CFPB proposes legislation to pay whistleblowers who tip off agency
The Consumer Financial Protection announced Friday three initiatives to advance its strategy of preventing consumer harm, including a proposal to pay whistleblowers whose tips result in enforcement actions.
The steps also include an advisory opinion program to provide interpretations of existing rules to companies that submit requests to the bureau. The CFPB also announced changes to its responsible business conduct bulletin.
The bureau said the proposed whistleblower award program would be an incentive for employees of businesses to report wrongdoing that will assist it in advancing enforcement cases “especially as it relates to fair lending violations.”
Kathy Kraninger, the director of the CFPB, said it has submitted proposed legislation to Congress to amend Title X of the Dodd-Frank Act to establish a program in which the bureau would be able to pay an award to a whistleblower who provides voluntary information that leads to a successful enforcement action.
The bureau plans to publish more information about the advisory opinion program in the Federal Register.
The agency has also updated a 2013 bulletin that identifies four categories of responsible conduct that could result in credit for a company under an enforcement investigation: self-assessing, self-reporting, remediating and cooperating.
“These steps reinforce the Bureau’s commitment to preventing consumer harm,” Kraninger said. “Advisory opinions will ensure that companies know what compliance entails and what constitutes a violation. We also want to incentivize whistleblowers to contact us if they believe their employer is not complying with the law."

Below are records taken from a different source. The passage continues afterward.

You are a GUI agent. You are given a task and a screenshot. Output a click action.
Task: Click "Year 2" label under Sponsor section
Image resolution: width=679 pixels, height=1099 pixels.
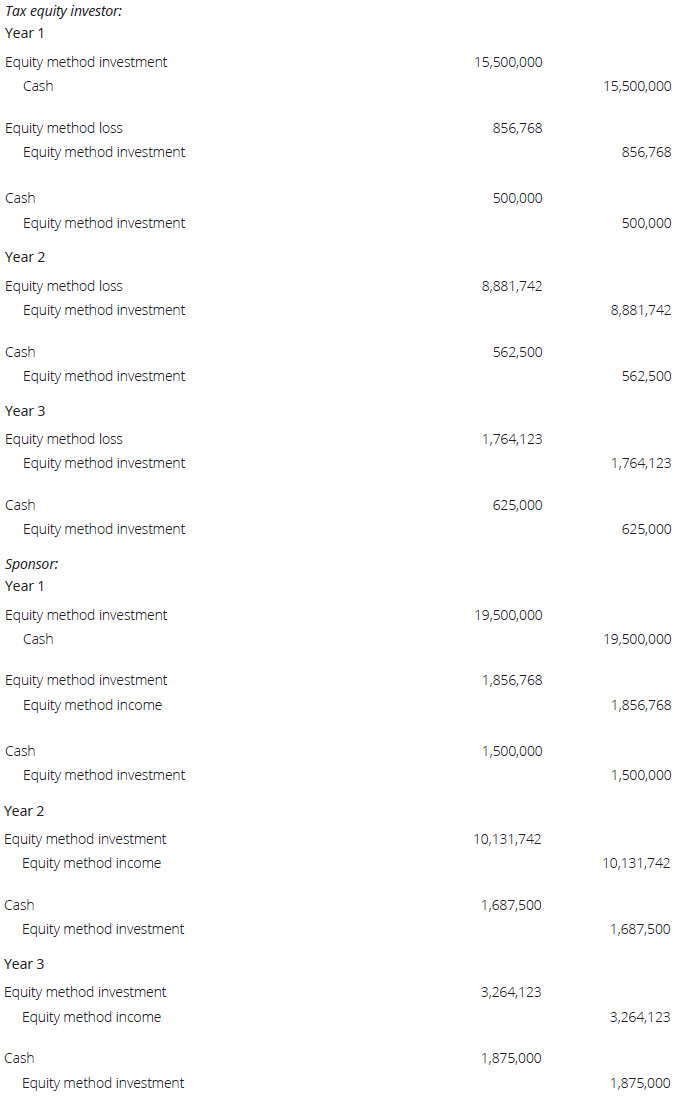point(25,811)
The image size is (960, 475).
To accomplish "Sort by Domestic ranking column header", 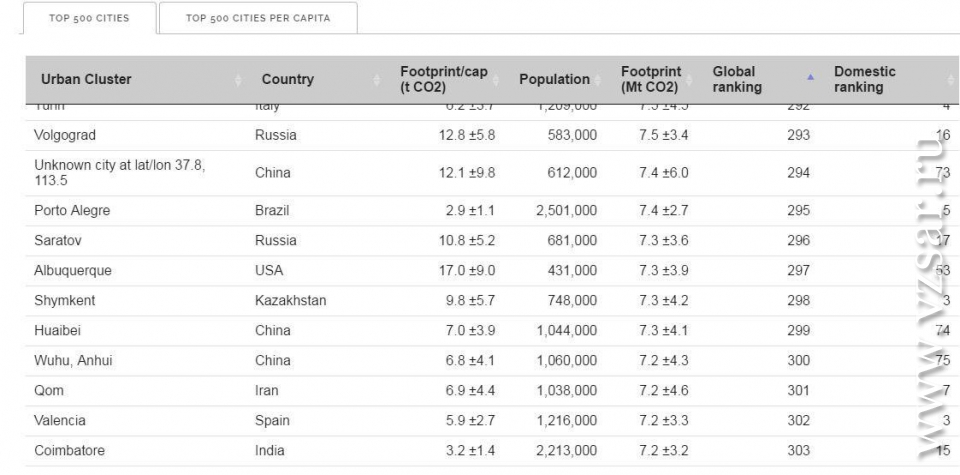I will tap(865, 79).
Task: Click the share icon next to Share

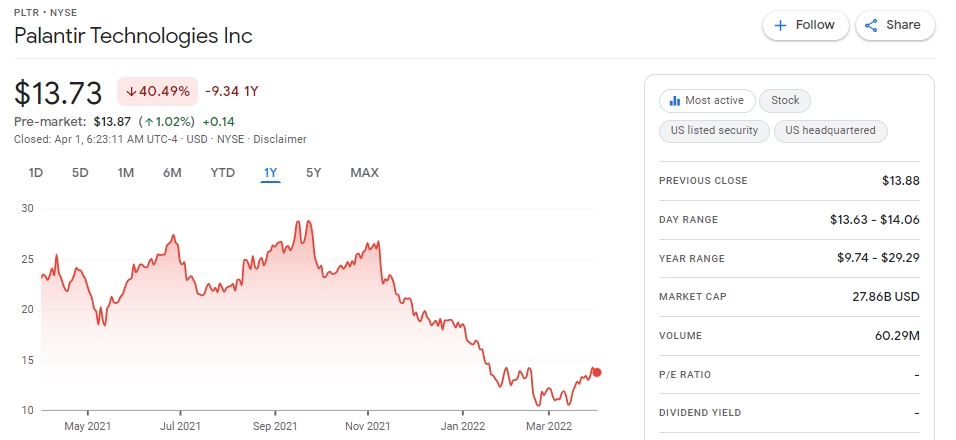Action: coord(871,26)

On the subject of responsible conduct, Kraninger said that if an entity meaningfully engages with the bureau, it will "favorably consider it, along with other relevant factors," in addressing violations of federal consumer financial law in supervisory and enforcement matters.
“Responsible conduct is in the public interest,” Kraninger said. “Entities that build a culture of compliance and engage in responsible conduct support consumer protection and the Bureau’s efforts to both prevent harm to consumers and enforce the law against bad actors.”